> Exercise
Can you reproduce the listing below in full, swapping "Firefox" for "Chrome" everywhere it appears and leaving everything else unchanged?

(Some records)
--- Start ---

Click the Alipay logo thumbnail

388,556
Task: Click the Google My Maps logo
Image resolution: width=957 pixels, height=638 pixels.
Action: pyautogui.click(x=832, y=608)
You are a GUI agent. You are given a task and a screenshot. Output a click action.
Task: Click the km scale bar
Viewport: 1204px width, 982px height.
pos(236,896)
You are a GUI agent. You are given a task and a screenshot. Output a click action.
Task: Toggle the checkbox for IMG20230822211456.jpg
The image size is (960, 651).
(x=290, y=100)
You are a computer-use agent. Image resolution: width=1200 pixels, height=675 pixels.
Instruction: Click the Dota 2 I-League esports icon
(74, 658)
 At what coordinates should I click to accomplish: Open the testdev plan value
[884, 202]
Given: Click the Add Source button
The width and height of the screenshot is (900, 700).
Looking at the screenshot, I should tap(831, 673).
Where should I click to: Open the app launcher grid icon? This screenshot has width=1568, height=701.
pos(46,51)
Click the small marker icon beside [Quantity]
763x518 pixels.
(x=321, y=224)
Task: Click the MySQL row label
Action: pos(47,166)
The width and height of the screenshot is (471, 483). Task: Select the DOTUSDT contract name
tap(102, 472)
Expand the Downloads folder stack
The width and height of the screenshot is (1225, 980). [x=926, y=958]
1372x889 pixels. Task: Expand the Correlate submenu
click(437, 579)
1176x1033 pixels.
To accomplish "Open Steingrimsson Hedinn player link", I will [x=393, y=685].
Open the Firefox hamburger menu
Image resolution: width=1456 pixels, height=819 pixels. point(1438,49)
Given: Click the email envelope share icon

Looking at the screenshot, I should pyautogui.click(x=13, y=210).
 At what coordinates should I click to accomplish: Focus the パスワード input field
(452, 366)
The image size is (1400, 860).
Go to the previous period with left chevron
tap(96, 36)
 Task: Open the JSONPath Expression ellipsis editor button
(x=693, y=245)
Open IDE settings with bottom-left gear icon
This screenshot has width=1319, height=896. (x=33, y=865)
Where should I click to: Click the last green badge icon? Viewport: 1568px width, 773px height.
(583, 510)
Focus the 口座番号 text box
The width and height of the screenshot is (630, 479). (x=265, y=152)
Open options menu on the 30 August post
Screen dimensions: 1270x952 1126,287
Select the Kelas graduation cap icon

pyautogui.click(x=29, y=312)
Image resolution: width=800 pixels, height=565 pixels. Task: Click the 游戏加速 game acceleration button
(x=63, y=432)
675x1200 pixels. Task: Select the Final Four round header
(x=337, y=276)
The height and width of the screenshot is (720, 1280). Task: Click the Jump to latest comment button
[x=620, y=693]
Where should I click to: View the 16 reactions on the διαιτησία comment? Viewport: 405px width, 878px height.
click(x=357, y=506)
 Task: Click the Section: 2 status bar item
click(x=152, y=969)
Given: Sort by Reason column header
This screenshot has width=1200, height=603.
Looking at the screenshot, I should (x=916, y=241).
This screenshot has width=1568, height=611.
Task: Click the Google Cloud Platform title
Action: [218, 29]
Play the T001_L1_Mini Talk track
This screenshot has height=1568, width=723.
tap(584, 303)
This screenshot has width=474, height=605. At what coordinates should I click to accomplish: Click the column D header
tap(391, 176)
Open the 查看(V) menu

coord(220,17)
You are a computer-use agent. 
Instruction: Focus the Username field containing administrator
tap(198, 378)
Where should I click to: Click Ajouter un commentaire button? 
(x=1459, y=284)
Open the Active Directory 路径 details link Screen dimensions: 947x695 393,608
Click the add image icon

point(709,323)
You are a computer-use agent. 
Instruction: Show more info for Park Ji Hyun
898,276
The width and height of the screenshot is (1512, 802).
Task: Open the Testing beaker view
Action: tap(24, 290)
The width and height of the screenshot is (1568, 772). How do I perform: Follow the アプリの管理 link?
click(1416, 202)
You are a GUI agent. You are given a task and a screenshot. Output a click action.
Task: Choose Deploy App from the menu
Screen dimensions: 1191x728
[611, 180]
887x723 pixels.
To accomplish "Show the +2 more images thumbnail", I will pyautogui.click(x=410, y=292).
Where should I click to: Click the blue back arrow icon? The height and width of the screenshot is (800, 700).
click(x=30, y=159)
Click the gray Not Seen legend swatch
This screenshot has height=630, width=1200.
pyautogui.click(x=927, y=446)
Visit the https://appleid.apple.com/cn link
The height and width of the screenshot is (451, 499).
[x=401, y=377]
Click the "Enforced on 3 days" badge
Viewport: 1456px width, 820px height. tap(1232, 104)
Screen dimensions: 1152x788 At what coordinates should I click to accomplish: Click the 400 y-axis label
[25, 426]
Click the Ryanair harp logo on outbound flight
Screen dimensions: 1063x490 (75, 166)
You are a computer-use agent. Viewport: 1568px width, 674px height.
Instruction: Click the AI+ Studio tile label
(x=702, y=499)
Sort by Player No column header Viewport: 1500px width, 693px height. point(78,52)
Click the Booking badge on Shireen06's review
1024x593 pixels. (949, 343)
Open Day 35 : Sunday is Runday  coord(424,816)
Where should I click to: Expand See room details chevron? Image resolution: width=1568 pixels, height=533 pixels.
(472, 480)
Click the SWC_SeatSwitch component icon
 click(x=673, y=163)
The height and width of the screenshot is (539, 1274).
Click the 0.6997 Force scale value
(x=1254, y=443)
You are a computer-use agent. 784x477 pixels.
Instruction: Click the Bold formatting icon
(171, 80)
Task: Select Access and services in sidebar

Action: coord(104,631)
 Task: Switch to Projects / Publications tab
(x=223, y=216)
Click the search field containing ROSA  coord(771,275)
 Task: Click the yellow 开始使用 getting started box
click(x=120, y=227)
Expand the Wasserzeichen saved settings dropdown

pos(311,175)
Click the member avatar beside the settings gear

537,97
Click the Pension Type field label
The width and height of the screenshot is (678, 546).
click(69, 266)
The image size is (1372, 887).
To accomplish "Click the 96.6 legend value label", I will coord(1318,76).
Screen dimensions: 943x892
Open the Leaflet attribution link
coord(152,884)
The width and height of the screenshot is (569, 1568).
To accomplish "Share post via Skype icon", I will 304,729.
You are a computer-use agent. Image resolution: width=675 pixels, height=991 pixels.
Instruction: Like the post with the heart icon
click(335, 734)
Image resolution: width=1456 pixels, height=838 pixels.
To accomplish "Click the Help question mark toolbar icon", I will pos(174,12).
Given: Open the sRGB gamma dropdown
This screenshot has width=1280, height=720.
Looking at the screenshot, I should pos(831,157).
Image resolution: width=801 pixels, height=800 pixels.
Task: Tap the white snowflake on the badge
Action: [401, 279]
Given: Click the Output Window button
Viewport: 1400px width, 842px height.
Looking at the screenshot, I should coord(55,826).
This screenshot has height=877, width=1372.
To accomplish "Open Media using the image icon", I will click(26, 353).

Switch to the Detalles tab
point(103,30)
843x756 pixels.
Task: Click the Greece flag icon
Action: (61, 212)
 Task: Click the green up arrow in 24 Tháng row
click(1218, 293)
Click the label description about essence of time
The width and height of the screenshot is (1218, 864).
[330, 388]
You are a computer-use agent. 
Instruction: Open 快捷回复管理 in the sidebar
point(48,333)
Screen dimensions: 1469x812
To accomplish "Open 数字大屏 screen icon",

--- End ---

> Output for this exercise
Click the Alipay logo thumbnail

388,556
Task: Click the Google My Maps logo
Image resolution: width=957 pixels, height=638 pixels.
Action: pyautogui.click(x=832, y=608)
You are a GUI agent. You are given a task and a screenshot. Output a click action.
Task: Click the km scale bar
Viewport: 1204px width, 982px height.
pos(236,896)
You are a GUI agent. You are given a task and a screenshot. Output a click action.
Task: Toggle the checkbox for IMG20230822211456.jpg
The image size is (960, 651).
(x=290, y=100)
You are a computer-use agent. Image resolution: width=1200 pixels, height=675 pixels.
Instruction: Click the Dota 2 I-League esports icon
(74, 658)
 At what coordinates should I click to accomplish: Open the testdev plan value
[884, 202]
Given: Click the Add Source button
The width and height of the screenshot is (900, 700).
Looking at the screenshot, I should tap(831, 673).
Where should I click to: Open the app launcher grid icon? This screenshot has width=1568, height=701.
pos(46,51)
Click the small marker icon beside [Quantity]
763x518 pixels.
(x=321, y=224)
Task: Click the MySQL row label
Action: pos(47,166)
The width and height of the screenshot is (471, 483). Task: Select the DOTUSDT contract name
tap(102, 472)
Expand the Downloads folder stack
The width and height of the screenshot is (1225, 980). [x=926, y=958]
1372x889 pixels. Task: Expand the Correlate submenu
click(437, 579)
1176x1033 pixels.
To accomplish "Open Steingrimsson Hedinn player link", I will [x=393, y=685].
Open the Chrome hamburger menu
Image resolution: width=1456 pixels, height=819 pixels. point(1438,49)
Given: Click the email envelope share icon

Looking at the screenshot, I should pyautogui.click(x=13, y=210).
 At what coordinates should I click to accomplish: Focus the パスワード input field
(452, 366)
The image size is (1400, 860).
Go to the previous period with left chevron
tap(96, 36)
 Task: Open the JSONPath Expression ellipsis editor button
(x=693, y=245)
Open IDE settings with bottom-left gear icon
This screenshot has width=1319, height=896. (x=33, y=865)
Where should I click to: Click the last green badge icon? Viewport: 1568px width, 773px height.
(583, 510)
Focus the 口座番号 text box
The width and height of the screenshot is (630, 479). (x=265, y=152)
Open options menu on the 30 August post
Screen dimensions: 1270x952 1126,287
Select the Kelas graduation cap icon

pyautogui.click(x=29, y=312)
Image resolution: width=800 pixels, height=565 pixels. Task: Click the 游戏加速 game acceleration button
(x=63, y=432)
675x1200 pixels. Task: Select the Final Four round header
(x=337, y=276)
The height and width of the screenshot is (720, 1280). Task: Click the Jump to latest comment button
[x=620, y=693]
Where should I click to: View the 16 reactions on the διαιτησία comment? Viewport: 405px width, 878px height.
click(x=357, y=506)
 Task: Click the Section: 2 status bar item
click(x=152, y=969)
Given: Sort by Reason column header
This screenshot has width=1200, height=603.
Looking at the screenshot, I should (x=916, y=241).
This screenshot has width=1568, height=611.
Task: Click the Google Cloud Platform title
Action: [218, 29]
Play the T001_L1_Mini Talk track
This screenshot has height=1568, width=723.
tap(584, 303)
This screenshot has width=474, height=605. At what coordinates should I click to accomplish: Click the column D header
tap(391, 176)
Open the 查看(V) menu

coord(220,17)
You are a computer-use agent. 
Instruction: Focus the Username field containing administrator
tap(198, 378)
Where should I click to: Click Ajouter un commentaire button? 
(x=1459, y=284)
Open the Active Directory 路径 details link Screen dimensions: 947x695 393,608
Click the add image icon

point(709,323)
You are a computer-use agent. 
Instruction: Show more info for Park Ji Hyun
898,276
The width and height of the screenshot is (1512, 802).
Task: Open the Testing beaker view
Action: tap(24, 290)
The width and height of the screenshot is (1568, 772). How do I perform: Follow the アプリの管理 link?
click(1416, 202)
You are a GUI agent. You are given a task and a screenshot. Output a click action.
Task: Choose Deploy App from the menu
Screen dimensions: 1191x728
[611, 180]
887x723 pixels.
To accomplish "Show the +2 more images thumbnail", I will pyautogui.click(x=410, y=292).
Where should I click to: Click the blue back arrow icon? The height and width of the screenshot is (800, 700).
click(x=30, y=159)
Click the gray Not Seen legend swatch
This screenshot has height=630, width=1200.
pyautogui.click(x=927, y=446)
Visit the https://appleid.apple.com/cn link
The height and width of the screenshot is (451, 499).
[x=401, y=377]
Click the "Enforced on 3 days" badge
Viewport: 1456px width, 820px height. tap(1232, 104)
Screen dimensions: 1152x788 At what coordinates should I click to accomplish: Click the 400 y-axis label
[25, 426]
Click the Ryanair harp logo on outbound flight
Screen dimensions: 1063x490 (75, 166)
You are a computer-use agent. Viewport: 1568px width, 674px height.
Instruction: Click the AI+ Studio tile label
(x=702, y=499)
Sort by Player No column header Viewport: 1500px width, 693px height. point(78,52)
Click the Booking badge on Shireen06's review
1024x593 pixels. (949, 343)
Open Day 35 : Sunday is Runday  coord(424,816)
Where should I click to: Expand See room details chevron? Image resolution: width=1568 pixels, height=533 pixels.
(472, 480)
Click the SWC_SeatSwitch component icon
 click(x=673, y=163)
The height and width of the screenshot is (539, 1274).
Click the 0.6997 Force scale value
(x=1254, y=443)
You are a computer-use agent. 784x477 pixels.
Instruction: Click the Bold formatting icon
(171, 80)
Task: Select Access and services in sidebar

Action: coord(104,631)
 Task: Switch to Projects / Publications tab
(x=223, y=216)
Click the search field containing ROSA  coord(771,275)
 Task: Click the yellow 开始使用 getting started box
click(x=120, y=227)
Expand the Wasserzeichen saved settings dropdown

pos(311,175)
Click the member avatar beside the settings gear

537,97
Click the Pension Type field label
The width and height of the screenshot is (678, 546).
click(69, 266)
The image size is (1372, 887).
To accomplish "Click the 96.6 legend value label", I will coord(1318,76).
Screen dimensions: 943x892
Open the Leaflet attribution link
coord(152,884)
The width and height of the screenshot is (569, 1568).
To accomplish "Share post via Skype icon", I will 304,729.
You are a computer-use agent. Image resolution: width=675 pixels, height=991 pixels.
Instruction: Like the post with the heart icon
click(335, 734)
Image resolution: width=1456 pixels, height=838 pixels.
To accomplish "Click the Help question mark toolbar icon", I will pos(174,12).
Given: Open the sRGB gamma dropdown
This screenshot has width=1280, height=720.
Looking at the screenshot, I should pos(831,157).
Image resolution: width=801 pixels, height=800 pixels.
Task: Tap the white snowflake on the badge
Action: [401, 279]
Given: Click the Output Window button
Viewport: 1400px width, 842px height.
Looking at the screenshot, I should coord(55,826).
This screenshot has height=877, width=1372.
To accomplish "Open Media using the image icon", I will click(26, 353).

Switch to the Detalles tab
point(103,30)
843x756 pixels.
Task: Click the Greece flag icon
Action: (61, 212)
 Task: Click the green up arrow in 24 Tháng row
click(1218, 293)
Click the label description about essence of time
The width and height of the screenshot is (1218, 864).
[330, 388]
You are a computer-use agent. 
Instruction: Open 快捷回复管理 in the sidebar
point(48,333)
Screen dimensions: 1469x812
To accomplish "Open 数字大屏 screen icon",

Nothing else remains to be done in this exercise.